The codebase is split into several submodules

  1. tools - utilities split for each particular use-case
  2. zeroShot&prompts - This folder contains the experiments with zero-shot classification and prompts.
  3. few-shot - This folder contains the experiments with
  4. tools/sentence_scorer.py - the module for assessing the naturality of the sentence

All the solvers contain a standard script for loading the data, training and evaluating/predicting.
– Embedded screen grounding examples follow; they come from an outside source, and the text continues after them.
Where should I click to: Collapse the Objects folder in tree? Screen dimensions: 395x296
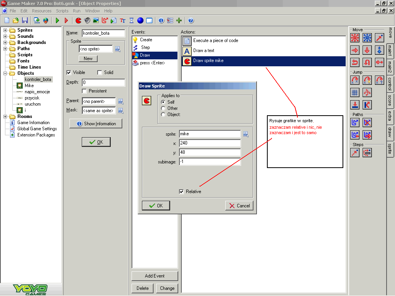tap(5, 73)
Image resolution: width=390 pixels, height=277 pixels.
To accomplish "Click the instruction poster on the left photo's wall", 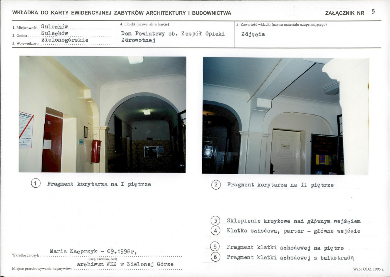I will [26, 130].
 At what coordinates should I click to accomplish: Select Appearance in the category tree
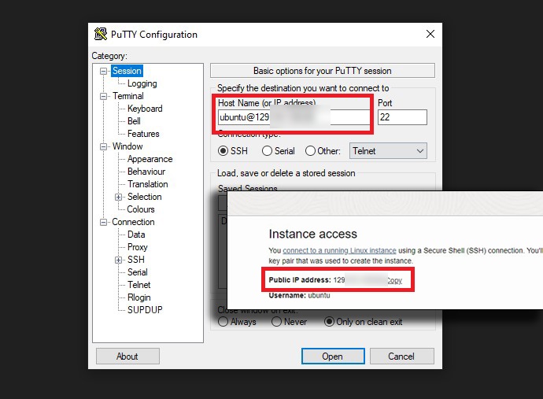pos(150,159)
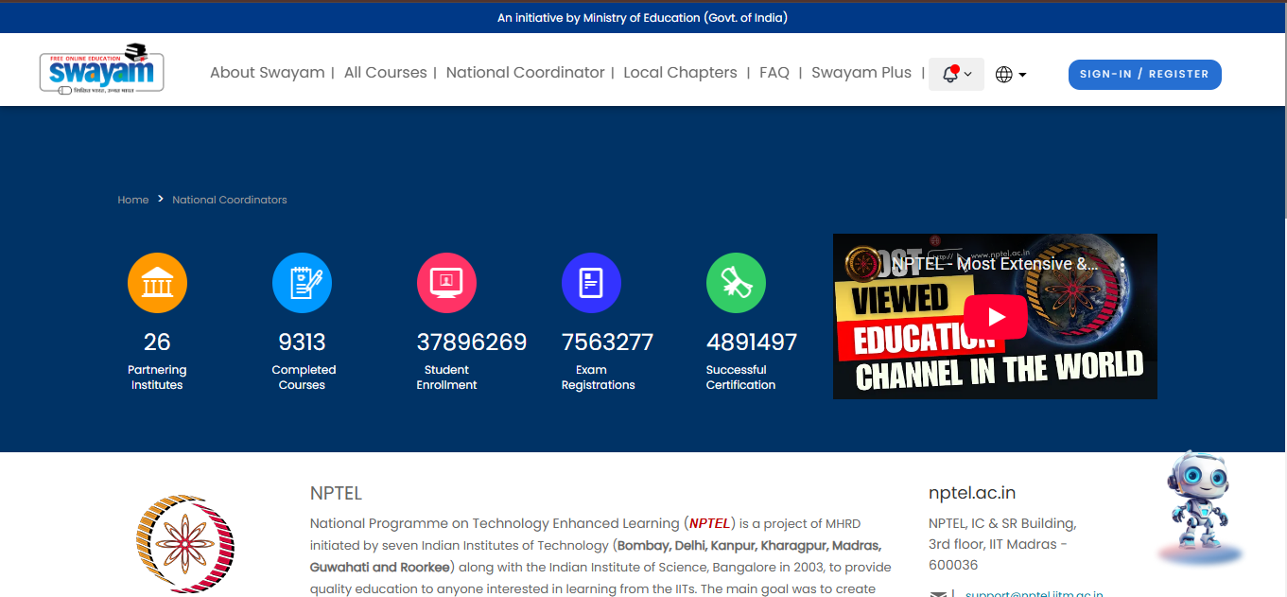Click the NPTEL link in the description text
Image resolution: width=1287 pixels, height=597 pixels.
click(x=707, y=523)
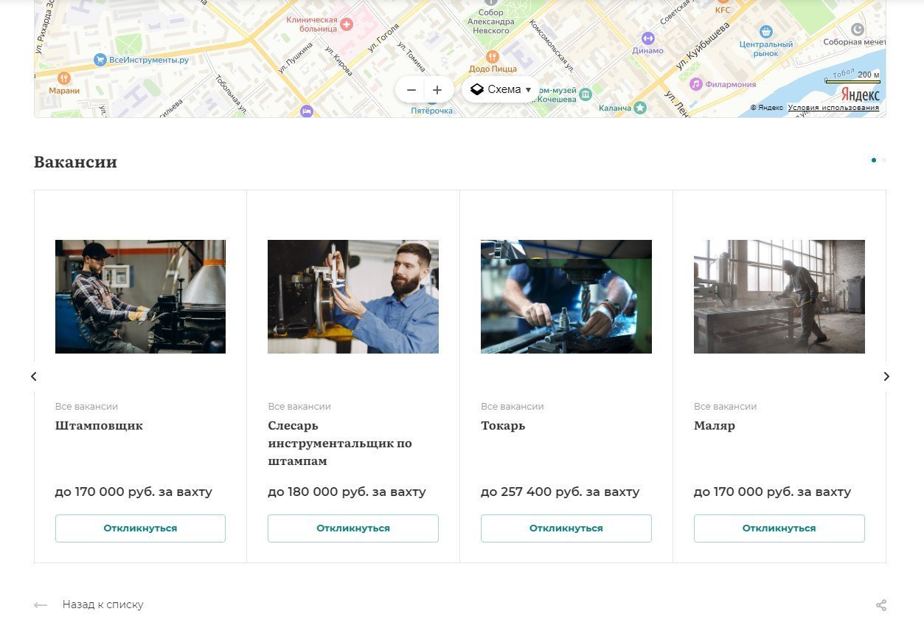
Task: Click the Клиническая больница hospital marker
Action: [x=347, y=25]
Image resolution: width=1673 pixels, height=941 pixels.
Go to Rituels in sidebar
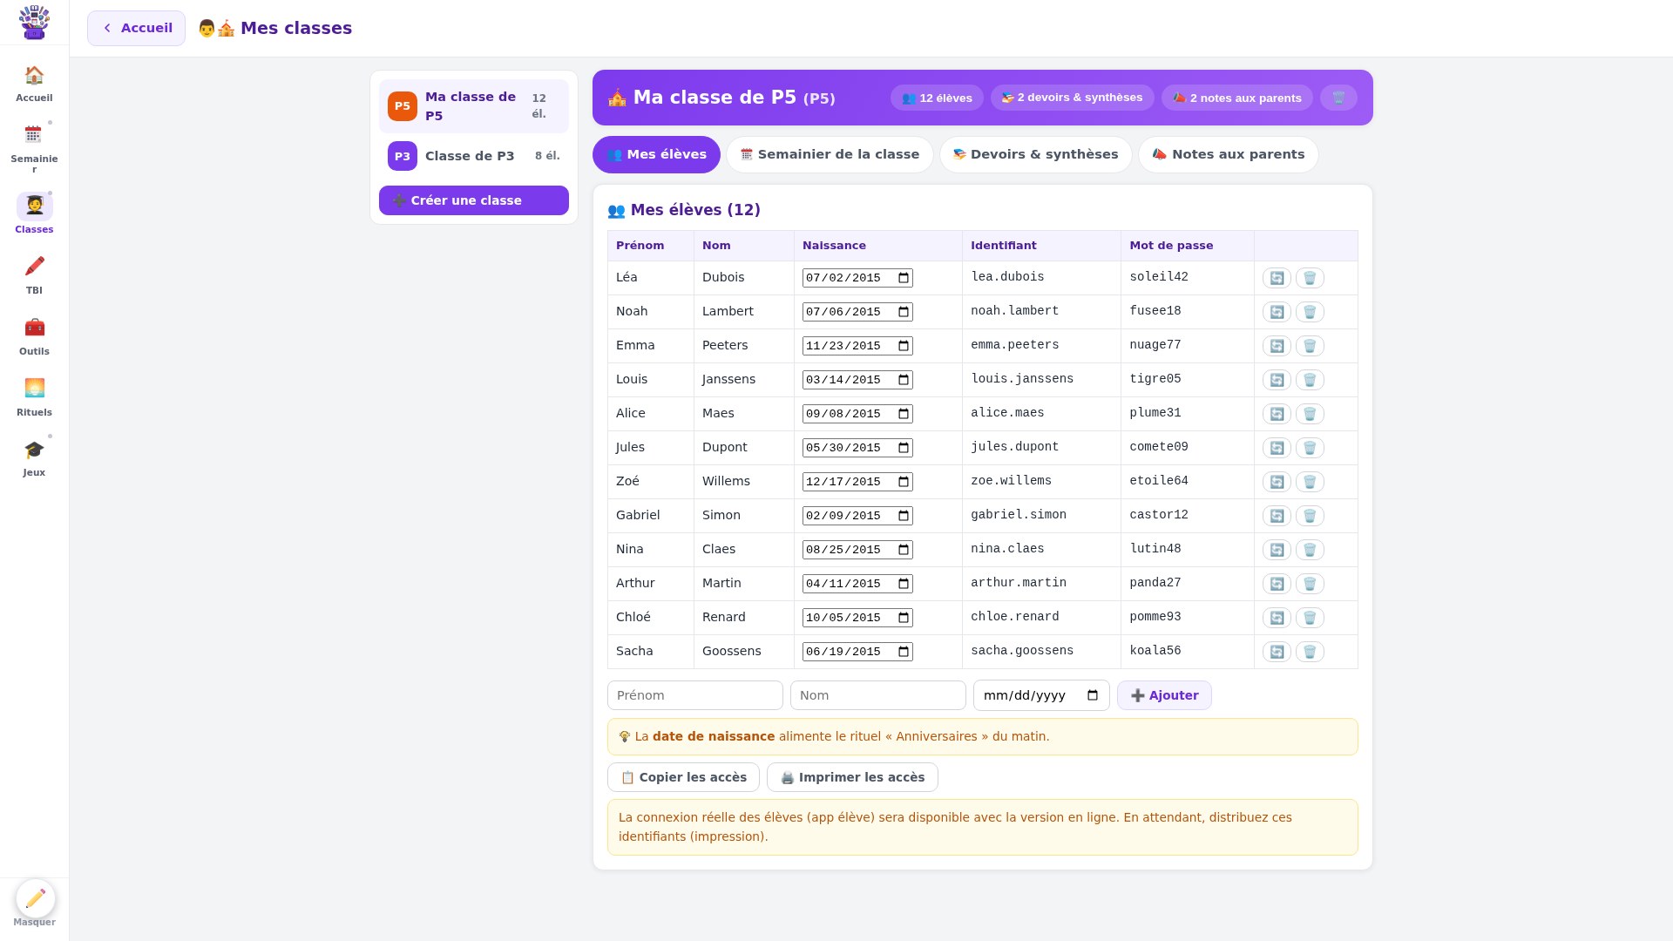(x=34, y=396)
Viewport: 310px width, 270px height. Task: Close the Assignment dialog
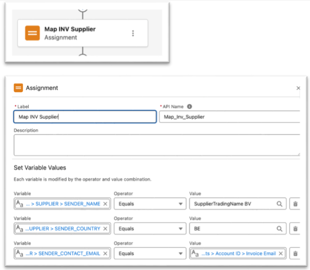(298, 88)
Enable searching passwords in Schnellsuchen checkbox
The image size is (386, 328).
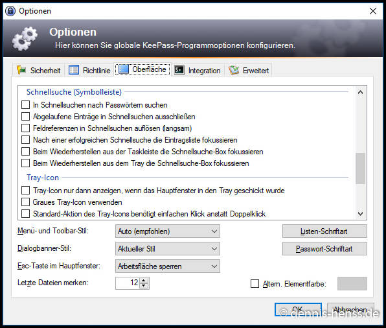[x=26, y=105]
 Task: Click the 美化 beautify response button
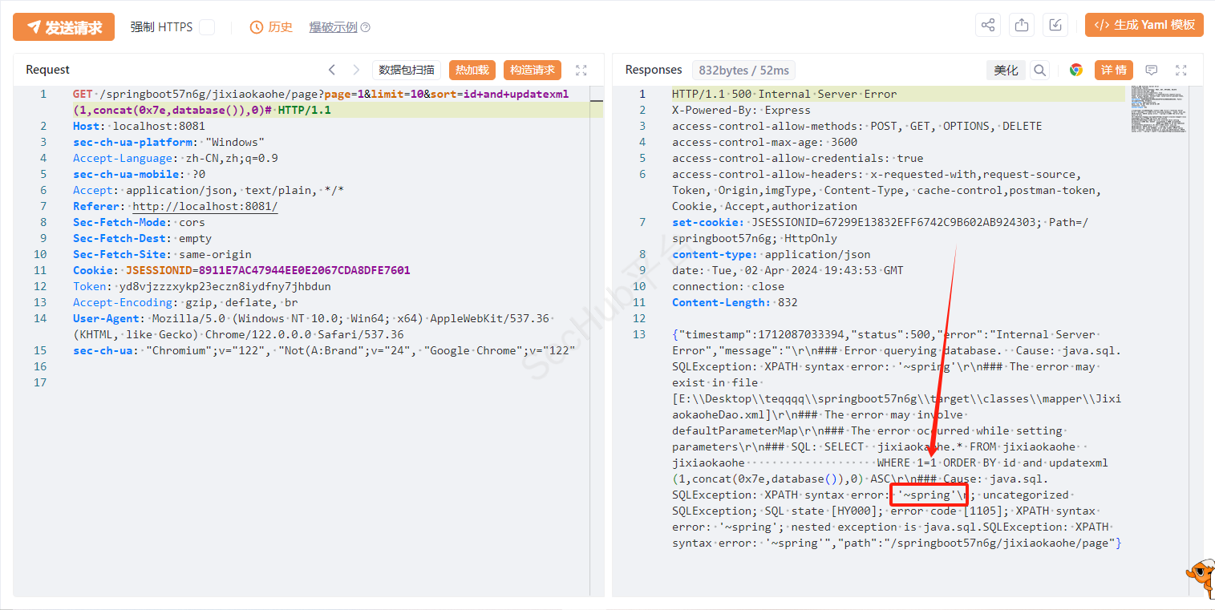(x=1006, y=71)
An example use of the few-shot pipeline can look like this

python weaklabeler/fewShot/train.py --experiment_name fewShot_currated --feat_extractor roberta-base --training_path weaklabeler/Data/covid_currated.csv --model_save_path weaklabeler/models/ --batch_size 16 --epochs 3 --learning_rate 0.1 --shot_num 250 --val_step 100 --text_col TEXT --target_col Target --target_config_path weaklabeler/configs/covid_currated_config.json 

To train the model on the few-shot dataset, use the following command

python weaklabeler/fewShot/train.py --experiment_name fewShot_training_topic_new --feat_extractor roberta-base --training_path weaklabeler/Data/Golden_set/few_shot_training_data_renamed.csv  --valid_path weaklabeler/Data/psudo_annotated_few.csv --model_save_path weaklabeler/models/ --num_labels 19 --batch_size 16 --epochs 10 --learning_rate 0.0001 --shot_num 1197 --val_step 100 --text_col Text --target_col Class --target_config_path weaklabeler/configs/psudo_annotated_few_config.json

In order to use the the zero-shot or prompt based classifers several configs have to be opened, please consult the example under the weaklabeler/configs. An example for annotation looks like the follwoing:

python main.py --model_name vicgalle/xlm-roberta-large-xnli-anli --dataset_path Data/example_~100_variation.json --config_path configs/populated_zero.json  --labeler_type zero

Results

TODO


Experiment Tracking

For granular experiment tracking and filtering, I use Aim. This allows for filtering between various experimental settings, architectures etc.